The report by Public Citizen, a liberal advocacy group, illustrates that President Biden has been slow to reverse Trump’s fossil-fuel-friendly agenda, despite his campaign promise to push for “no more drilling on federal lands” because of climate change.
The analysis looked at data from the Bureau of Land Management, which processes applications for drilling permits on public lands. Its main findings were:
During Biden’s first year in office so far, BLM has approved an average of 333 drilling permits per month. That figure is more than 35% higher than Trump’s first year in office, when BLM approved an average of 245 drilling permits per month.
- That number is also higher than the monthly average in 2018 (279 permits) and 2019 (284 permits), but lower than the monthly average in 2020 (452 permits), when oil companies stockpiled permits in the final months of the Trump administration.
- Under Biden, monthly permit approvals peaked at 652 in April but have started to trend downward in the second half of 2021.
- (When analyzing Biden’s first year in office, the group excluded January 2021, when Trump was in office for most of the month. Similarly, when analyzing Trump’s first year in office, it excluded January 2017, when Barack Obama was president for most of the month.)

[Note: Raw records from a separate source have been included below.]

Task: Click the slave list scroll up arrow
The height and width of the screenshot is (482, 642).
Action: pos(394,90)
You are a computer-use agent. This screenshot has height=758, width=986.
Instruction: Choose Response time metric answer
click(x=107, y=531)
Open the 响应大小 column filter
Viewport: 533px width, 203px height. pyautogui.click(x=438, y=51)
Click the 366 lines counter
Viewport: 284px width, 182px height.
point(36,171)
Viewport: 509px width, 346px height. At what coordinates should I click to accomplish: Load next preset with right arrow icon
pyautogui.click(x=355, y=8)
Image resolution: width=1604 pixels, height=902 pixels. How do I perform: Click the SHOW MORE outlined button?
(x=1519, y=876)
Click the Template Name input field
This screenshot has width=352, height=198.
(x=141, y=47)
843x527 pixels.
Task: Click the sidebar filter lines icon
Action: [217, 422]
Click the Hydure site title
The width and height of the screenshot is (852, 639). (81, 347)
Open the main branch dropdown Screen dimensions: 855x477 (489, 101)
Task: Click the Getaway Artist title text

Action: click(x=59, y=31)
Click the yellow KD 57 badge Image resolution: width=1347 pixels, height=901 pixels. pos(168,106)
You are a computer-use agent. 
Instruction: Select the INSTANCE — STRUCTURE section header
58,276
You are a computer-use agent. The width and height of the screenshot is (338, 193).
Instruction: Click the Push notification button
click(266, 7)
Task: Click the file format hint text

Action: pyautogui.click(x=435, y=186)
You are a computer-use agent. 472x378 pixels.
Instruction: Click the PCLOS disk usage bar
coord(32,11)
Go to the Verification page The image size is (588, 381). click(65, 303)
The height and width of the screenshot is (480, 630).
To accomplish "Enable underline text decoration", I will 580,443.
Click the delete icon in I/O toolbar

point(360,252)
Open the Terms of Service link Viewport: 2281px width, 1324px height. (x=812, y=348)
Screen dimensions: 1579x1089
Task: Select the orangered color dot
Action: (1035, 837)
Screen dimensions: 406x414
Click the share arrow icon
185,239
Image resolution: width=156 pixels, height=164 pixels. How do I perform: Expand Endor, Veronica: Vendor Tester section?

“From an environmentalist’s point of view, this doesn’t look great for Biden,” Alan Zibel, the lead author of the analysis and the research director of Public Citizen’s Corporate Presidency Project, told The Climate 202.
Jamie Henn, an organizer with the Build Back Fossil Free coalition who was not involved in the analysis, said the findings underscore his frustrations with the Biden administration.
“The president has basically only tried to tackle one side of the climate problem,” Henn told The Climate 202. “He’s talked a lot about building clean energy, but he hasn’t done anything to stop fossil fuels. And you need to tackle both sides if we’re going to address this crisis.”
Still, Zibel said the findings are “understandable” within a broader legal context, noting that the courts have constrained Biden’s ability to curtail oil and gas development on public lands.